> **What to produce**: Look through the data that follows and copy each line with the string "Shipping".

Saved data entries
···
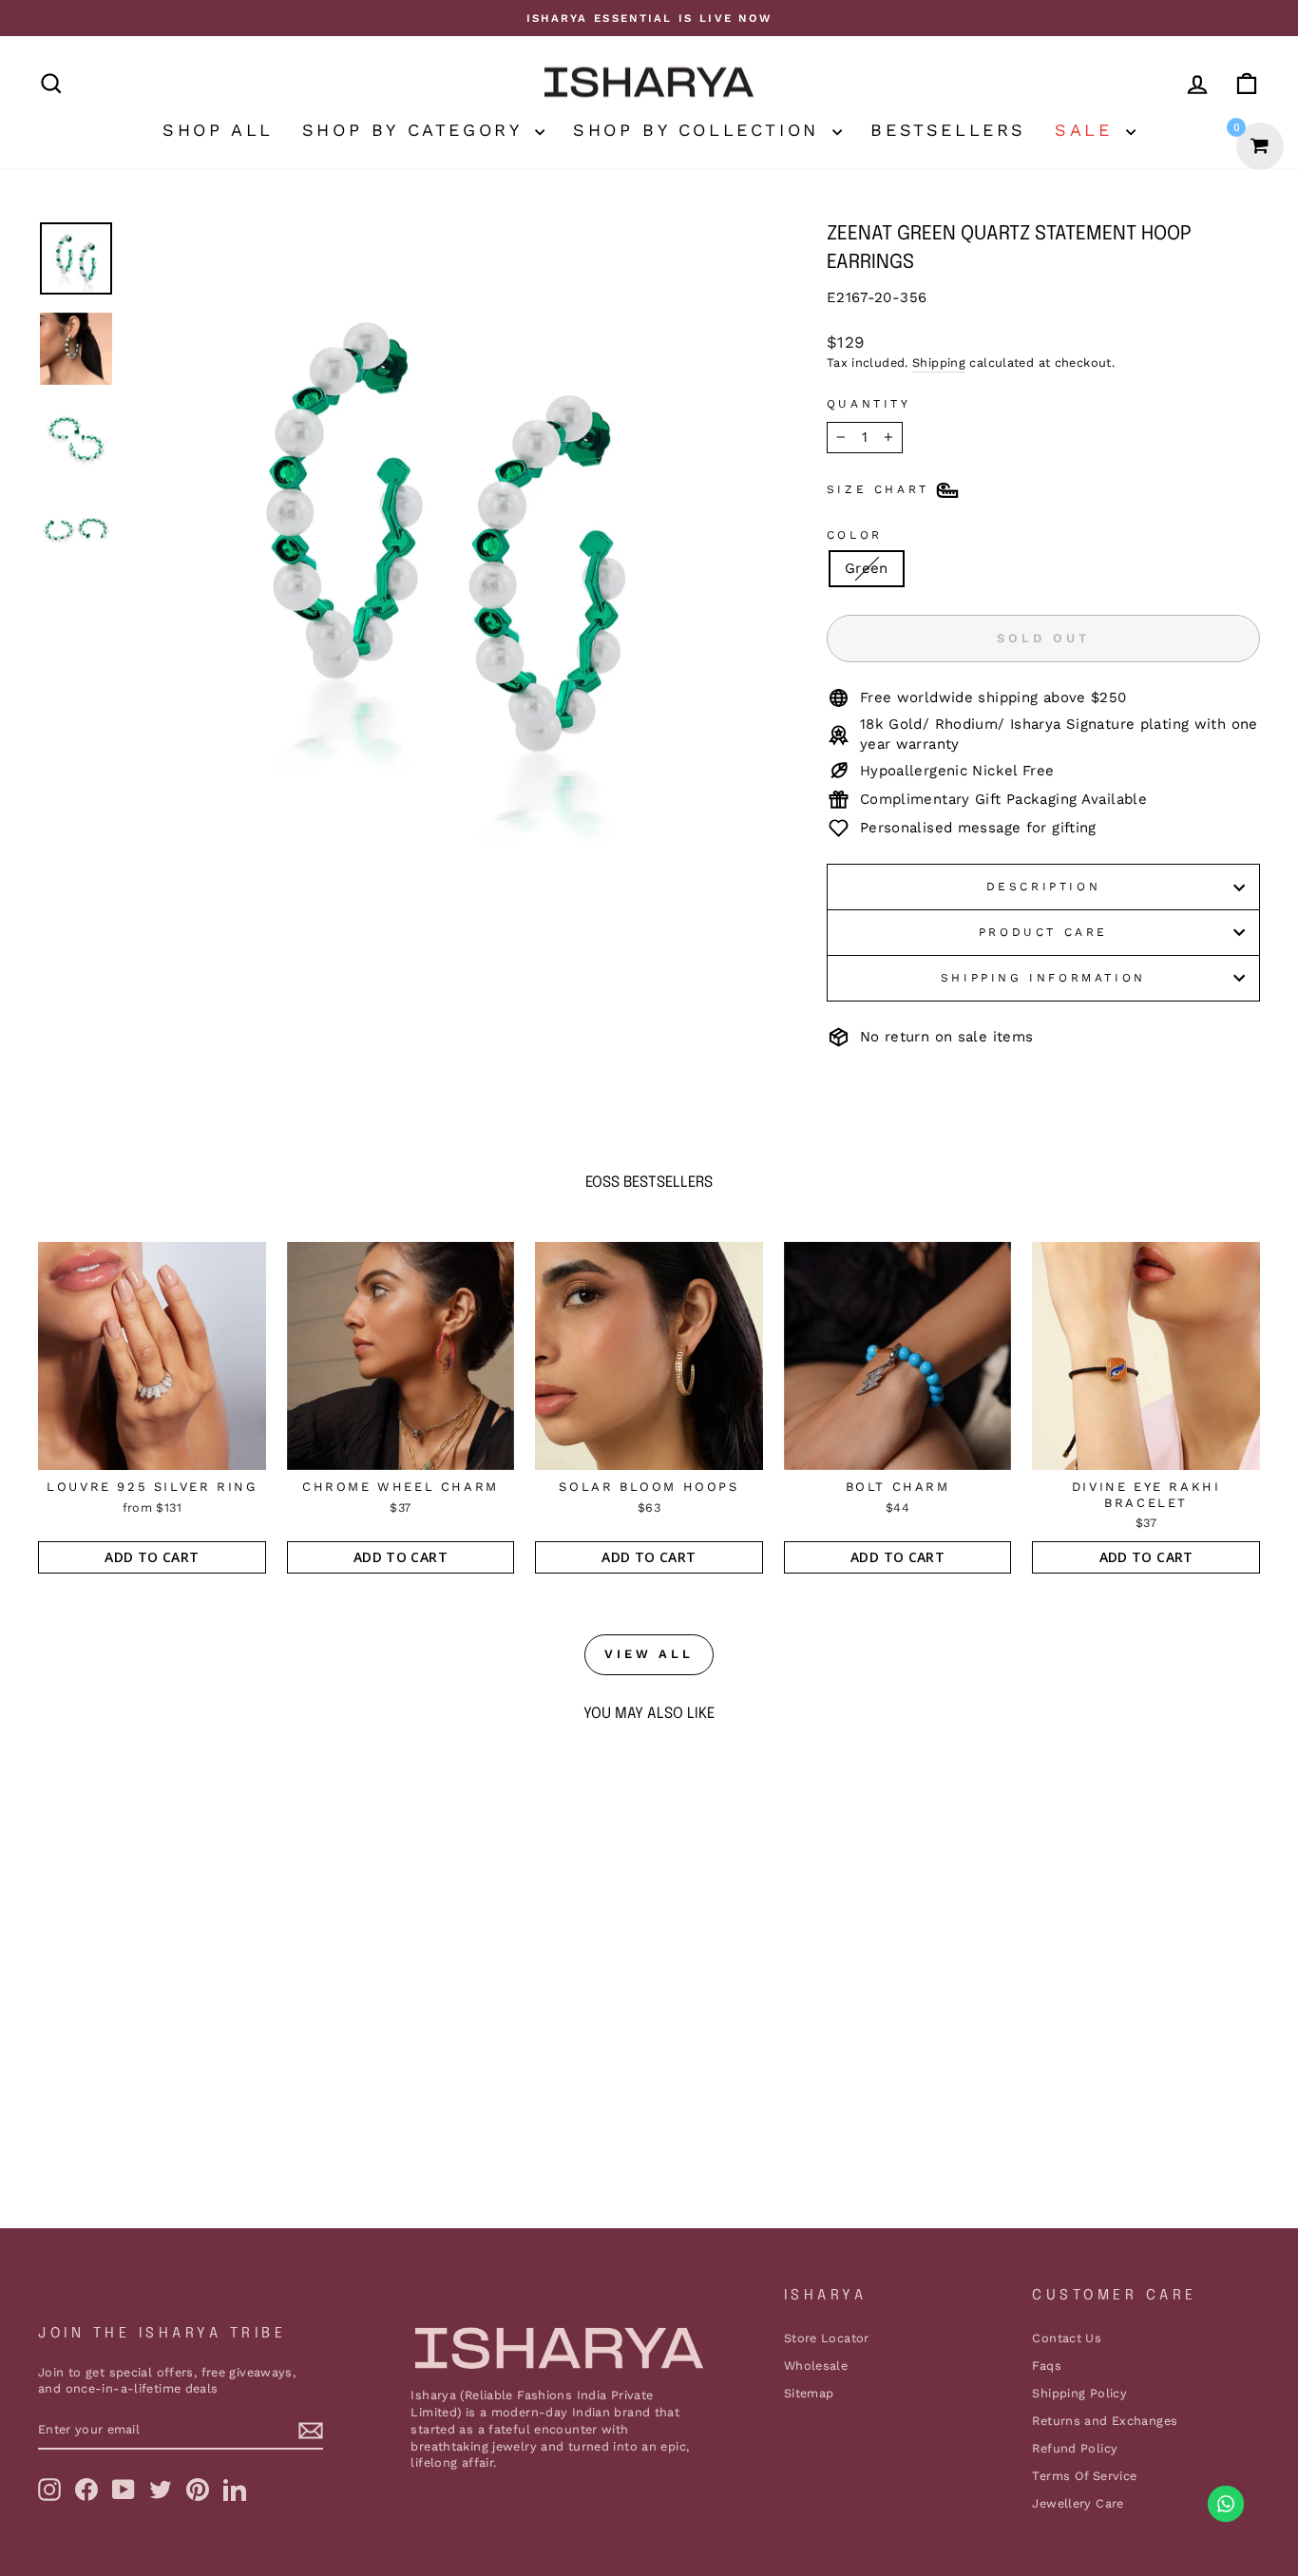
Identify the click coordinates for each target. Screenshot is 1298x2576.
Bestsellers (948, 130)
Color (855, 535)
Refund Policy (1074, 2448)
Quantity (869, 403)
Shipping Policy (1079, 2393)
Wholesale (816, 2365)
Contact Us (1066, 2338)
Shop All (218, 130)
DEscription (1043, 886)
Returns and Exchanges (1104, 2421)
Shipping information (1043, 977)
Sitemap (809, 2393)
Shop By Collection (700, 130)
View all (649, 1654)
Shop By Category (416, 130)
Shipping (938, 362)
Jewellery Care (1077, 2503)
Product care (1043, 932)
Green (866, 568)
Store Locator (826, 2338)
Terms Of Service (1084, 2476)
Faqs (1046, 2365)
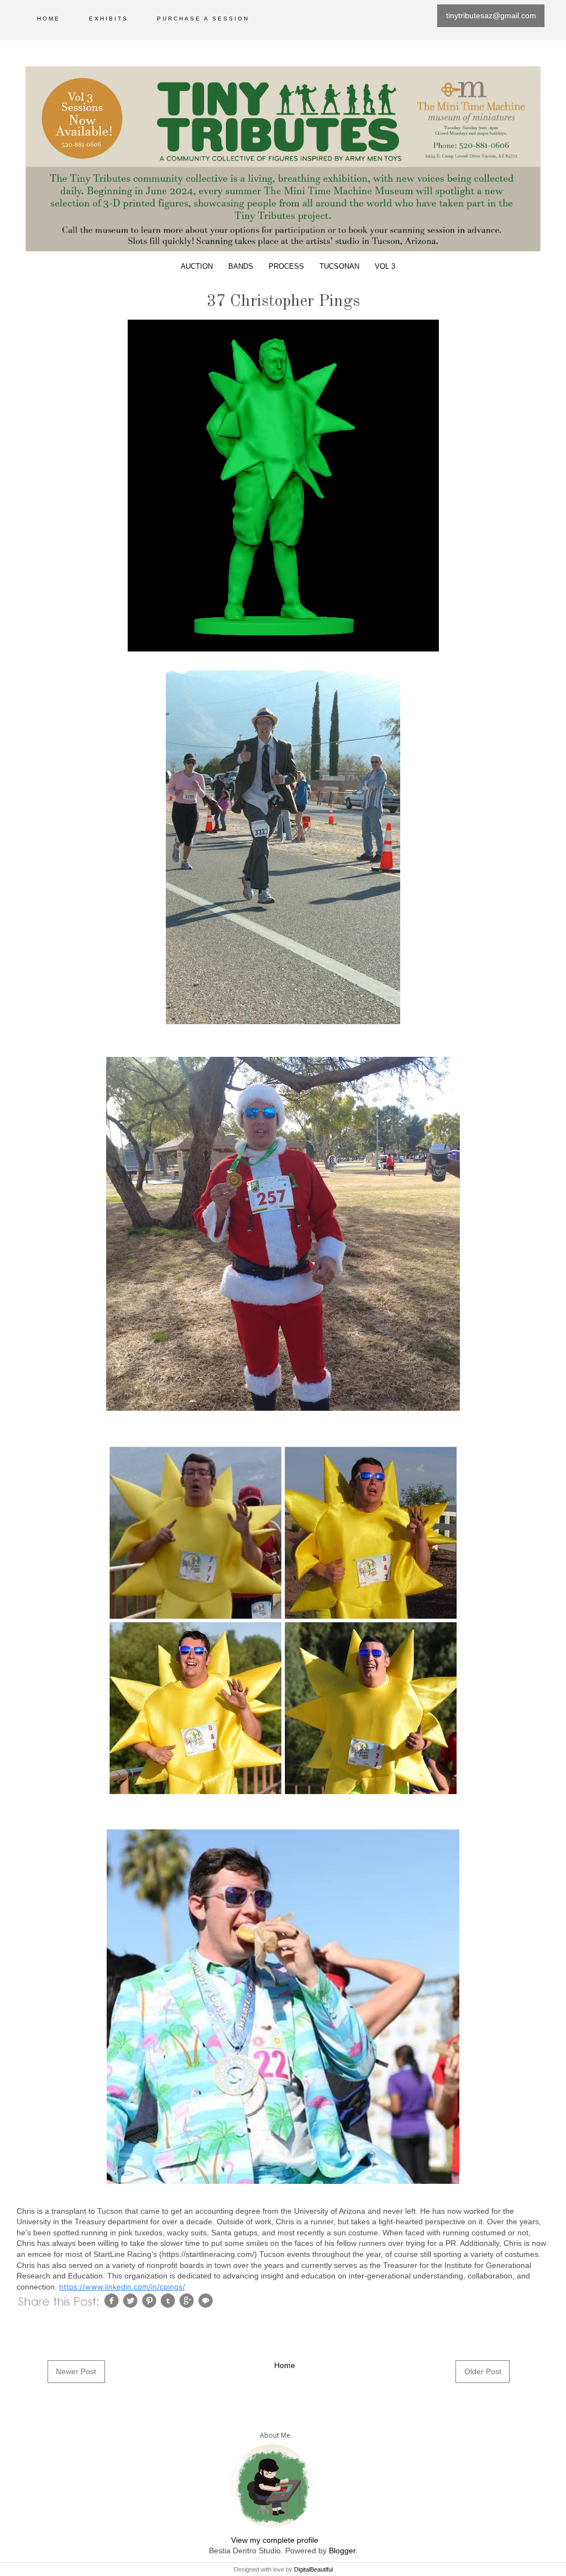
···
> **Exercise response**:
Shipping Policy (1079, 2393)
Shipping information (1043, 977)
Shipping (938, 362)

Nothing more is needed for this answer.